Extrait:
L’objectif de l’article 18 est de clarifier et à l’occasion d’élargir la portée d’un certificat existant à des fins de relations de travail légitimes et de favoriser le bon fonctionnement de la structure de l’unité de négociation. Il ne doit pas être utilisé par un syndicat, en l’occurrence l’Association, pour agrandir l’unité de négociation de façon à y ajouter des employés qui travaillent dans des régions géographiques différentes sans présenter une demande d’accréditation ou tenir un scrutin de représentation. [Non souligné dans l’original.]

Dossier de la demande, vol. II, onglet 2G, p. 148.

[22]  Certes, le Conseil a pris acte de la prétention de Rogers dans son résumé des positions des parties, mais n’a pas motivé dans son analyse son défaut de trancher la question. Le Conseil a traité en long et en large des motifs pour lesquels il pensait que l’unité qui résulterait de la demande serait au moins aussi habile que l’unité de négociation existante, justifiant par conséquent sa décision de rejeter la prétention de Rogers selon laquelle le syndicat était tenu d’appliquer la procédure d’accréditation prévue à l’article 24 du Code, mais n’a jamais expliqué pourquoi l’exigence relative au scrutin secret introduite à la section III du Code ne devrait pas s’appliquer eu égard à l’article 18.

[23]  Par suite de la décision Newfoundland and Labrador Nurses’ Union c. Terre-Neuve-et-Labrador (Conseil du Trésor), 2011 CSC 62, [2011] 3 R.C.S. 708, l’inadéquation des motifs d’un décideur administratif ne saurait constituer un motif indépendant de recours, mais devrait être examinée à la lumière des critères « de la justification de la décision, de la transparence et de l’intelligibilité » énoncés dans Dunsmuir c. Nouveau-Brunswick, 2008 CSC 9, au paragraphe 47, [2008] 1 R.C.S 190. Bien que les tribunaux soient invités à tenir compte du dossier pour pallier les manques, la décision qui ne dit rien sur une question en litige fondamentale ne sera guère raisonnable. En l’espèce, il est impossible d’établir si le Conseil a examiné l’argument de Rogers et, le cas échéant, pour quel motif il est parvenu à sa conclusion (implicite) selon laquelle les exigences relatives à un scrutin secret, adoptées par le législateur en 2014, dans le contexte d’un processus d’accréditation ne doivent pas être importées dans une demande présentée au titre de l’article 18. Suivant l’analogie évoquée par mon collègue le juge Rennie (tel était alors son titre) au paragraphe 11 de Komolafe c. Canada (Citoyenneté et Immigration), 2013 CF 431, [2013] A.C.F. no 449 (QL), il ne s’agit pas d’une cause dans laquelle la cour de révision peut relier les points sur la page; il n’y a même pas de points sur la page. La décision est d’autant plus inexcusable que la question en litige soulevée par Rogers n’avait apparemment pas encore été tranchée par le Conseil dans une autre instance.

Consigne:
Rédigez la suite de l'extrait sur l'affaire entre Rogers et le Conseil, à partir de l'endroit où il s'arrête. Les entrées ci-dessous n'ont aucun lien avec l'extrait.

Données brutes:
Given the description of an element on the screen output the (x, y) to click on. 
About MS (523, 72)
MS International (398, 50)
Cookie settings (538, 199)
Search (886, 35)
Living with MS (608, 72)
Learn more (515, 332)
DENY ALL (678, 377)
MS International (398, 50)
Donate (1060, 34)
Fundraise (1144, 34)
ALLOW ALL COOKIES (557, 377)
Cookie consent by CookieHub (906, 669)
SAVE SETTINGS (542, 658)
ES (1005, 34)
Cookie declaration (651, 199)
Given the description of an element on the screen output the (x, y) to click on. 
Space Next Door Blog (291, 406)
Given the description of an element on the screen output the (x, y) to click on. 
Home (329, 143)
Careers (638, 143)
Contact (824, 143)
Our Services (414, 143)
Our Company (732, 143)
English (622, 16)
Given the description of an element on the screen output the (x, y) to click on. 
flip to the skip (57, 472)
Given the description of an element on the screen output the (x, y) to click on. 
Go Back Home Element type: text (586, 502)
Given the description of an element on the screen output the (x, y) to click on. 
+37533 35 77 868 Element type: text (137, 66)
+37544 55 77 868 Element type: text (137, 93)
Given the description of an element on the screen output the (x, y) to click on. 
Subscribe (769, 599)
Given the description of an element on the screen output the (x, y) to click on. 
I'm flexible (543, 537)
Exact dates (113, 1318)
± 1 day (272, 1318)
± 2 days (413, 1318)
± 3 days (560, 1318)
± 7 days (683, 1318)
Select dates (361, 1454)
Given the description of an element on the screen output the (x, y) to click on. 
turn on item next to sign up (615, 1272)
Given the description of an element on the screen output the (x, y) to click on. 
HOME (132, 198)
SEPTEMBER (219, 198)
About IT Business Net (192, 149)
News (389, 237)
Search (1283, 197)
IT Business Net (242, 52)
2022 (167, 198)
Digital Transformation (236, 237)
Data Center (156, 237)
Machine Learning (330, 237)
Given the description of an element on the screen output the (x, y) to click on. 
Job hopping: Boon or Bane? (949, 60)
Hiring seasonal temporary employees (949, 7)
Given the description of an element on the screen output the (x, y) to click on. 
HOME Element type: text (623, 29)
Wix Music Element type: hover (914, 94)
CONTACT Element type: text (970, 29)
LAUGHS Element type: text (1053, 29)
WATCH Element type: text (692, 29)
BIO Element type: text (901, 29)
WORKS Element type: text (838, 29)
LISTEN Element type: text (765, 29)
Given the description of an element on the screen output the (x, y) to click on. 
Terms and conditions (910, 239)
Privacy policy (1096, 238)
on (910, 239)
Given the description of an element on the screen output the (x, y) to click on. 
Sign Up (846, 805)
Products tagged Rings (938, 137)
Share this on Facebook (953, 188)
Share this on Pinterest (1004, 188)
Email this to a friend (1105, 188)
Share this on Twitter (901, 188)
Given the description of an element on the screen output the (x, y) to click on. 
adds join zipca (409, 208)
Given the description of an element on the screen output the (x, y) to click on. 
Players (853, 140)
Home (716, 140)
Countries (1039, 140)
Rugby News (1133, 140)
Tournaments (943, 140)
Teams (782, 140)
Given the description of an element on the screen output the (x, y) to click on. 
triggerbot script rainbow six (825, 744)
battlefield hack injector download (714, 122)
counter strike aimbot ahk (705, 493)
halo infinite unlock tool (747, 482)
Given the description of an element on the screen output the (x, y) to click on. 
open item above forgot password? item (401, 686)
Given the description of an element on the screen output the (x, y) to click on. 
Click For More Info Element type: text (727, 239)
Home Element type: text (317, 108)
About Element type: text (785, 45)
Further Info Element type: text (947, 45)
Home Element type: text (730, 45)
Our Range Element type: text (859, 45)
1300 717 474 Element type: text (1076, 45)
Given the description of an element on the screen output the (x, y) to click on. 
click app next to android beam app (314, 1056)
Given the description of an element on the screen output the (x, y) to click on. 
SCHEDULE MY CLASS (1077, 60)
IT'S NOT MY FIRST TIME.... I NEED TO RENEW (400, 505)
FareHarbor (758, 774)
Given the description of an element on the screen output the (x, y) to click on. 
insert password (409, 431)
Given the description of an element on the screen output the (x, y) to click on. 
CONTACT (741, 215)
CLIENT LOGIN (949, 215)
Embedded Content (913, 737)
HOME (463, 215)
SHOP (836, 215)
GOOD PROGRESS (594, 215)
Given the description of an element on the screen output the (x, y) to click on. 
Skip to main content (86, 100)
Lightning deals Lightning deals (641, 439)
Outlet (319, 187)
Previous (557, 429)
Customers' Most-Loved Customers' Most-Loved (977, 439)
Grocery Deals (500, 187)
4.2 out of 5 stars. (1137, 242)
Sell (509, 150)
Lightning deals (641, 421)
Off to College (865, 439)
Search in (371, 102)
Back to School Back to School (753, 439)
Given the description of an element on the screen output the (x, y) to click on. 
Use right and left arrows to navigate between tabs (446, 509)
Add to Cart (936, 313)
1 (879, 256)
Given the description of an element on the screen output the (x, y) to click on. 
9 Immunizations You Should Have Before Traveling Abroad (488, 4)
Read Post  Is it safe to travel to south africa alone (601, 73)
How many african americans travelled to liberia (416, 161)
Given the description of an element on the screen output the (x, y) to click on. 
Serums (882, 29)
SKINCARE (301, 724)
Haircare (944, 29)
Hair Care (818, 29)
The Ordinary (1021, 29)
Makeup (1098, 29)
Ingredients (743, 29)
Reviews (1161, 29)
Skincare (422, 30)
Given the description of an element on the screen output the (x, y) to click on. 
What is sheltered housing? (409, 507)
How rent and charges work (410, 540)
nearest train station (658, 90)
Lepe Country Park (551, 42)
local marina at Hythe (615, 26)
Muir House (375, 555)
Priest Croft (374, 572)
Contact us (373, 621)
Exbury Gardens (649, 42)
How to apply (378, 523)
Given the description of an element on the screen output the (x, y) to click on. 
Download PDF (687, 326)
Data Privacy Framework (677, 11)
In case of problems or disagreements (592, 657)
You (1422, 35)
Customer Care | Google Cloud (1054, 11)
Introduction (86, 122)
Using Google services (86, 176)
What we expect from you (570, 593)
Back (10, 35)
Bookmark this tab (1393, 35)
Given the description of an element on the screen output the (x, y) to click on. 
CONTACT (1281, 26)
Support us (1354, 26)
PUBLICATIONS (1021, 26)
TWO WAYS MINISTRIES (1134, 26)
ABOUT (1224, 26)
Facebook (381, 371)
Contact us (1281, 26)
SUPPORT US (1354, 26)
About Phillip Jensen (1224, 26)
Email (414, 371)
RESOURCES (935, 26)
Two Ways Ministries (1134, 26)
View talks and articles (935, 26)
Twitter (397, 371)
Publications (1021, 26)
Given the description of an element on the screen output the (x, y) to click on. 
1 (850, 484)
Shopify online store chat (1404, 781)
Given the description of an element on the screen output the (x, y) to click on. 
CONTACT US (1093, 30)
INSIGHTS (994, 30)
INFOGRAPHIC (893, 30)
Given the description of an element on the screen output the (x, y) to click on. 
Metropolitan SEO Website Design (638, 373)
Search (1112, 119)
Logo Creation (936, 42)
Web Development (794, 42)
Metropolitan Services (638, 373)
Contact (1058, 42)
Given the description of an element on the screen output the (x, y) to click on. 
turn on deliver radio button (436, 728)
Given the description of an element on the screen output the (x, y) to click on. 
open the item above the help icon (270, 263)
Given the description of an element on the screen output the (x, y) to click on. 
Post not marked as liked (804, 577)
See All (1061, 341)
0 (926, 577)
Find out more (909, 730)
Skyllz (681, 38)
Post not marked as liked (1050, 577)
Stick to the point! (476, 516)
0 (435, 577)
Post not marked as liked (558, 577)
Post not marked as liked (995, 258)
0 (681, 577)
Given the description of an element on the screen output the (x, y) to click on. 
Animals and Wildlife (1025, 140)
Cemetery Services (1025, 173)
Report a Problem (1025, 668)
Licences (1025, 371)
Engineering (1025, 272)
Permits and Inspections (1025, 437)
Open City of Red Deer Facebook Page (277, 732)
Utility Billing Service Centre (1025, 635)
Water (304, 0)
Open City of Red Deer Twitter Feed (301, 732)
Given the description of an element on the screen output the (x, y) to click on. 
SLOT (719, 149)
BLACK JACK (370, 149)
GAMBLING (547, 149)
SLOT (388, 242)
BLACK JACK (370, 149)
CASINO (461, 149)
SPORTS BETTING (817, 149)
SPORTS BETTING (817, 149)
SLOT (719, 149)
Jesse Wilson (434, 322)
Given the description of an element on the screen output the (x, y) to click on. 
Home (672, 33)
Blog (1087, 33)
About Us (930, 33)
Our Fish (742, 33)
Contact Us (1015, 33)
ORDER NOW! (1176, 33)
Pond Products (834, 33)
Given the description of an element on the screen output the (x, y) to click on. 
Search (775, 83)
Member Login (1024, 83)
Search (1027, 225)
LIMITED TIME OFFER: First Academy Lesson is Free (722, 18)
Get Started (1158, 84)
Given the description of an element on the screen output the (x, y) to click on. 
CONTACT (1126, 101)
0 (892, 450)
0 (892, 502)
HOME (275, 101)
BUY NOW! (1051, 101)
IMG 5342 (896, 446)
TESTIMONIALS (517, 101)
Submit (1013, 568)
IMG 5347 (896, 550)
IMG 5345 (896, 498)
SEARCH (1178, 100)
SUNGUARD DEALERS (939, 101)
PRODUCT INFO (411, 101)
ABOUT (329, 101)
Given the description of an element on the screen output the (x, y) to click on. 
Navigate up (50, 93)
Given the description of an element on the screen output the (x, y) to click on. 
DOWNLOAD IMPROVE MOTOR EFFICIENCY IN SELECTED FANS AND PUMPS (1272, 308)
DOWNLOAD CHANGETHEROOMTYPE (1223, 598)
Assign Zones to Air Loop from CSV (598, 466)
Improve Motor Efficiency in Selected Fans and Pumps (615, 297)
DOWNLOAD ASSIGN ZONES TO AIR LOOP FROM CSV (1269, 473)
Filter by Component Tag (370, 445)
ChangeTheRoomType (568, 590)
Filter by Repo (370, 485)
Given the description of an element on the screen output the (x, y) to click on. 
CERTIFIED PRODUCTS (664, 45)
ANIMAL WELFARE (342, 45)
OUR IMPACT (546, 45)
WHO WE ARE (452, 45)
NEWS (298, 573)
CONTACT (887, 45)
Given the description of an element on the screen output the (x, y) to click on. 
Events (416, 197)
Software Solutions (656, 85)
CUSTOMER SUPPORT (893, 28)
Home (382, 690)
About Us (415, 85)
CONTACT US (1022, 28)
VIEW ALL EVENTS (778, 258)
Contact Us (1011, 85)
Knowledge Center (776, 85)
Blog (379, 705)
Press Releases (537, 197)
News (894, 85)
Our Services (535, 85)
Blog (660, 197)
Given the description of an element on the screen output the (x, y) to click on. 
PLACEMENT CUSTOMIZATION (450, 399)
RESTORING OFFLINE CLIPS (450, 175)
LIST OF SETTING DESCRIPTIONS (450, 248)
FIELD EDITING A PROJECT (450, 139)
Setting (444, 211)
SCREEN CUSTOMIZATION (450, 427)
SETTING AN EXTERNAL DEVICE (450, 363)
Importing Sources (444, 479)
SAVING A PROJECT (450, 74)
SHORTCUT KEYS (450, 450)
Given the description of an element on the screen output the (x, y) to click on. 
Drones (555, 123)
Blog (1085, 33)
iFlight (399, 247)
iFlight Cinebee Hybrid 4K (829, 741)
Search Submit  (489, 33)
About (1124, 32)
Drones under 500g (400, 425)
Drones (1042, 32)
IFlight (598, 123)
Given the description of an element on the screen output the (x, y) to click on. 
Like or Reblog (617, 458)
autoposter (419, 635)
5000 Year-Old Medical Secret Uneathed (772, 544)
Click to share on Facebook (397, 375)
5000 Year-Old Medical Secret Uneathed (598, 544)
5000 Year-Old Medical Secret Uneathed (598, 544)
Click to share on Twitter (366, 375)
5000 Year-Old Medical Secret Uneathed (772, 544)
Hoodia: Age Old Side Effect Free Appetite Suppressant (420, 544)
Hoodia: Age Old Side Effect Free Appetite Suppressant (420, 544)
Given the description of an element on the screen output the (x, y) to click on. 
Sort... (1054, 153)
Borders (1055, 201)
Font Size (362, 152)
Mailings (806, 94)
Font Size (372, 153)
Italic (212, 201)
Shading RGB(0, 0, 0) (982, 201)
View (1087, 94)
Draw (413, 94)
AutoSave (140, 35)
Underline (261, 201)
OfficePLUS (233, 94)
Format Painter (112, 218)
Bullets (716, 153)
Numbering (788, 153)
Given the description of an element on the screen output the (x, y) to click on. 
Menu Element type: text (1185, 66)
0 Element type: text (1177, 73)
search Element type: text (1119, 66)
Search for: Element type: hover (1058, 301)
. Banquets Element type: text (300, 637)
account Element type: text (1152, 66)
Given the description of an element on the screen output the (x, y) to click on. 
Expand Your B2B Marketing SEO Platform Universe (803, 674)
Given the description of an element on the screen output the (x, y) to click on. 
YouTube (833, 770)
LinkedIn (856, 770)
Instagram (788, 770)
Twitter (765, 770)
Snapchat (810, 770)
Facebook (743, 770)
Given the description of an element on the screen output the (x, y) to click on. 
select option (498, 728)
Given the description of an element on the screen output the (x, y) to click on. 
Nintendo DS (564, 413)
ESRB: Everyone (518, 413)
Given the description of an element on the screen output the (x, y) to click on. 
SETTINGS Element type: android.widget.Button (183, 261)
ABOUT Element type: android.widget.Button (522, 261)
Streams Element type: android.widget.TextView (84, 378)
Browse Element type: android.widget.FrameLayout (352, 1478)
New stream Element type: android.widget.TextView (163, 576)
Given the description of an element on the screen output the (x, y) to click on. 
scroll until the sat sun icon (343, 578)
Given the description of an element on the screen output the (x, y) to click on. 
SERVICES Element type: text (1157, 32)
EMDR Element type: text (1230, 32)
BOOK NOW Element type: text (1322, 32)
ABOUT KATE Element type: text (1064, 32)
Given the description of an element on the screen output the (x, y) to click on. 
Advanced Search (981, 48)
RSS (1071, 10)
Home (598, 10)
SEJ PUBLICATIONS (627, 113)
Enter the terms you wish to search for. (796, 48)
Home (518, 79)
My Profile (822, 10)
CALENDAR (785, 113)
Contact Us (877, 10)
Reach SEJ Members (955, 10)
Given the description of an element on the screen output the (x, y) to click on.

Réponse attendue:
[24]  Par conséquent, je suis d’avis que la présente demande de contrôle judiciaire devrait être accueillie, avec dépens. Étant donné qu’il serait mal avisé pour notre Cour de trancher la question en litige laissée sans réponse par le Conseil sans le bénéfice de ses motifs, j’annulerais la décision de ce dernier et je lui renverrais la demande du syndicat pour qu’il rende une nouvelle décision qui concorde avec les présents motifs. Par conséquent, le Conseil doit décider dans quelle mesure, s’il en est, les modifications apportées à la section III du Code ont une incidence sur la présente demande et si le syndicat a démontré que l’expansion proposée avait l’appui d’une double majorité.

« Yves de Montigny »

j.c.a.

« Je suis d’accord.

Eleanor R. Dawson, j.c.a. »

« Je suis d’accord.

Judith M. Woods, j.c.a. »

 


COUR D’APPEL FÉDÉRALE

AVOCATS INSCRITS AU DOSSIER


DOSSIER :

A-299-16

 

INTITULÉ :

ROGERS COMMUNICATIONS CANADA INC. c. METRO CABLE T.V. MAINTENANCE AND SERVICE EMPLOYEES’ ASSOCIATION et GRAND RIVER TECHNICAL EMPLOYEES ASSOCIATION

 

LIEU DE L’AUDIENCE :

Toronto (Ontario)

DATE DE L’AUDIENCE :

Le 1er juin 2017

MOTIFS DU JUGEMENT :

LE JUGE DE MONTIGNY

Y ONT SOUSCRIT :

LA JUGE DAWSON

LA JUGE WOODS

DATE DES MOTIFS :

Le 15 juin 2017

COMPARUTIONS :

Me Brian Smeenk

Me Tala Khoury

Pour la demanderesse

Me Christopher McClelland

Pour la défenderesse

Metro Cable T.V. Maintenance and Service Employees’ Association

AVOCATS INSCRITS AU DOSSIER :

Fasken Martineau DuMoulin S.E.N.C.R.L., s.r.l.

Avocats

Toronto (Ontario)

Pour la demanderesse

Blaney McMurtry S.E.N.C.R.L.

Avocats

Toronto (Ontario)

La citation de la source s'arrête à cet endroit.